This Franklin Sewing Machine easily folds into a table. The brand itself has origins as a Domestic Sewing Machine, a company formed in the mid-1800s and produced a sewing machine of the same name until ultimately manufacturing additional lines, the most well known being the Franklin and Minnesota. The foundings of Domestic Sewing Machine Company are ambiguous but the company had one of its factories at 16 Exchange Place, New York, NY. The Franklin sub-brand appears to have been sold by Sears as early as 1911.
Founded in 1852, Studebaker was an American wagon and automobile manufacturer based in South Bend, Indiana.

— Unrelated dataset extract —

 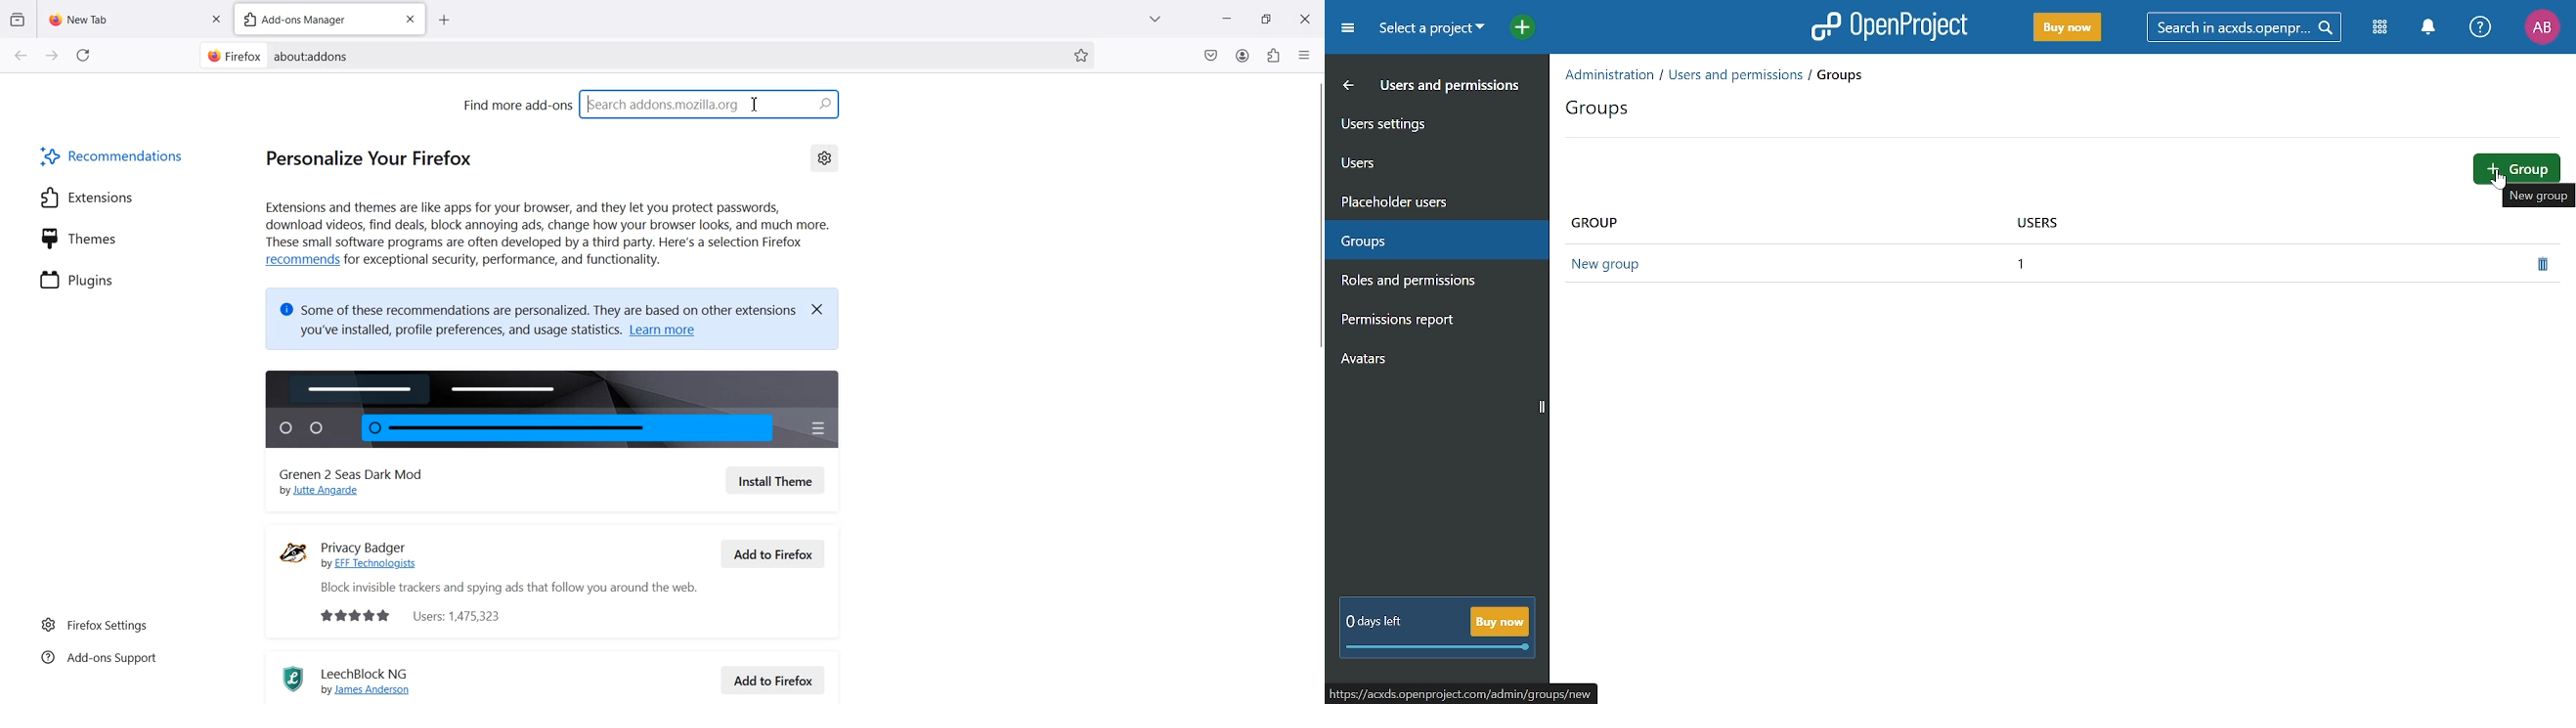 I want to click on List all Tab, so click(x=1154, y=19).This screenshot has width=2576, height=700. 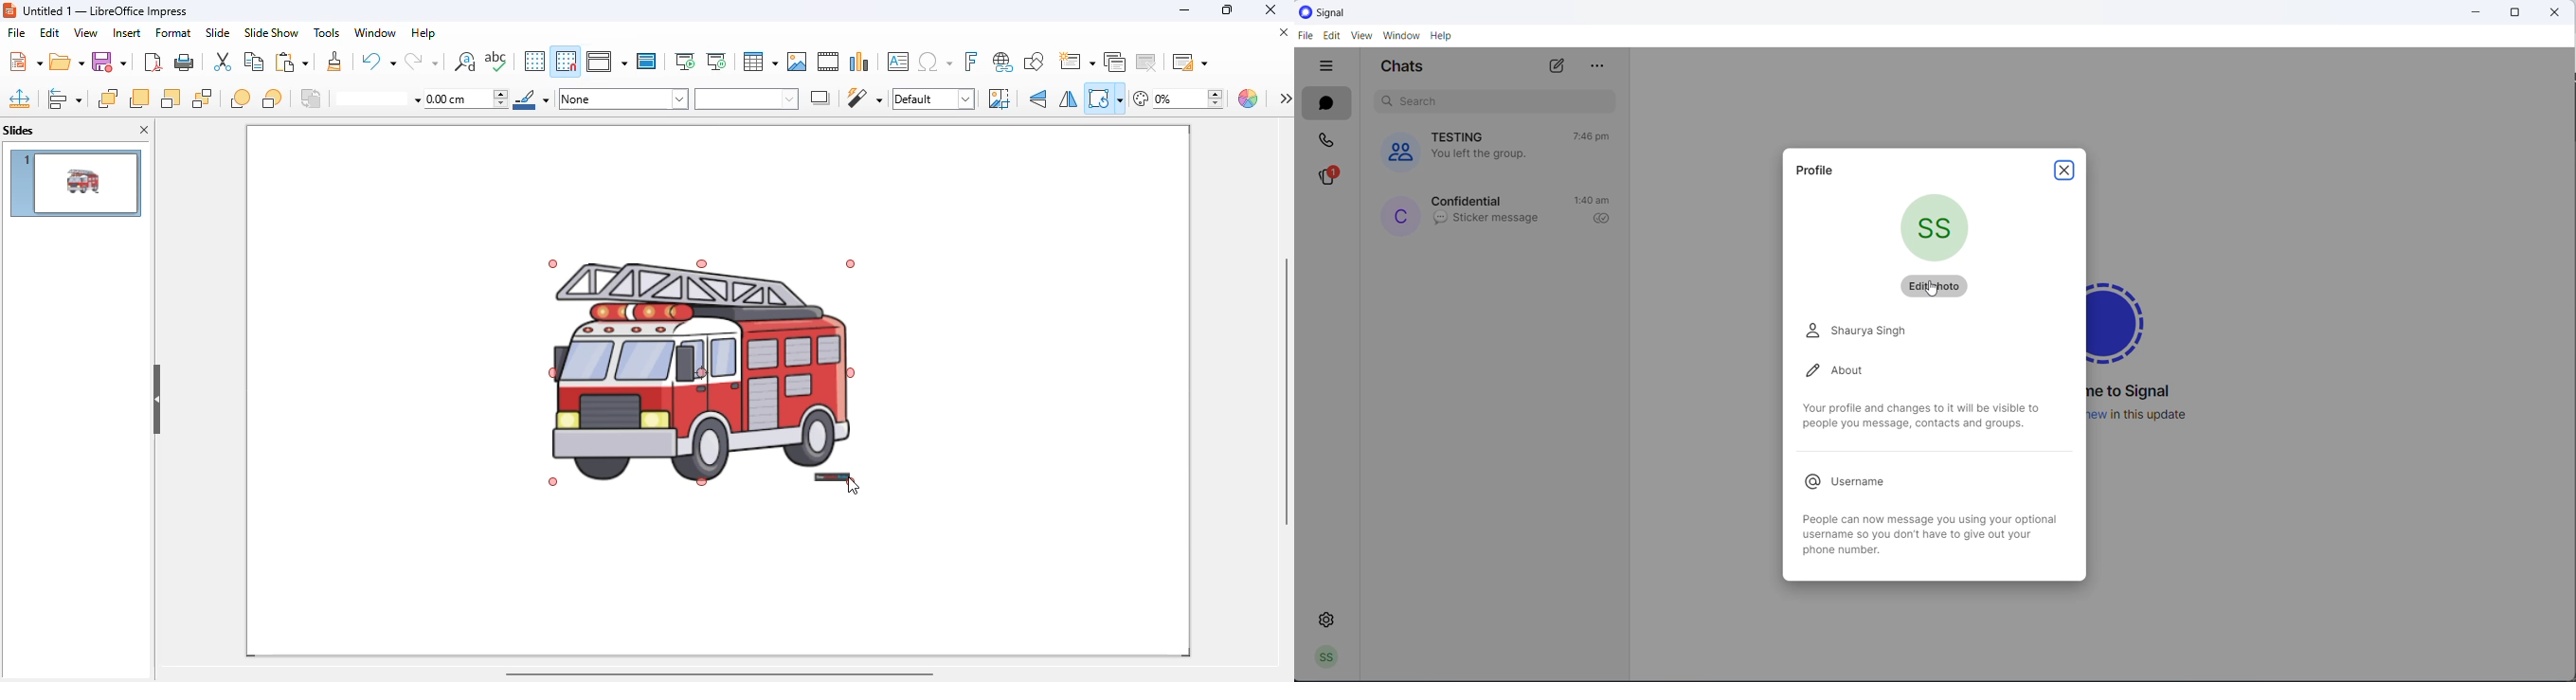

By the 1960s, Studebaker diversified away from automobiles, and among their outputs was their Franklin Appliance Division based in Minneapolis, Minn. producing private label kitchen and laundry appliances, including sewing machines. Therefore, at some point before 1963, Franklin exchanged hands from Domestic to Studebaker.
Meanwhile, the White Manufacturing Company based in Cleveland, Ohio had turned all its focus to producing sewing machines and accessories in the early 1920s. Things changed in the 1950s upon losing Sears as a client and thus 40 percent of its business, so the company aggressively changed their business model shifting manufacturing overseas, reducing diversification and acquiring other entities. The company changed its name to White Consolidated Industries (WCI) and ultimately acquired the Franklin Appliance Division of Studebaker.
WCI was acquired by Swedish home appliance manufacturer Electrolux in 1986. The White line of sewing machines was consolidated into the lower-end Husqvarna Viking brand. Today, Husqvarna Viking, Singer, and a third sewing machine company Pfaff are all owned by SVP Worldwide, a private company managed between the United States and Sweden.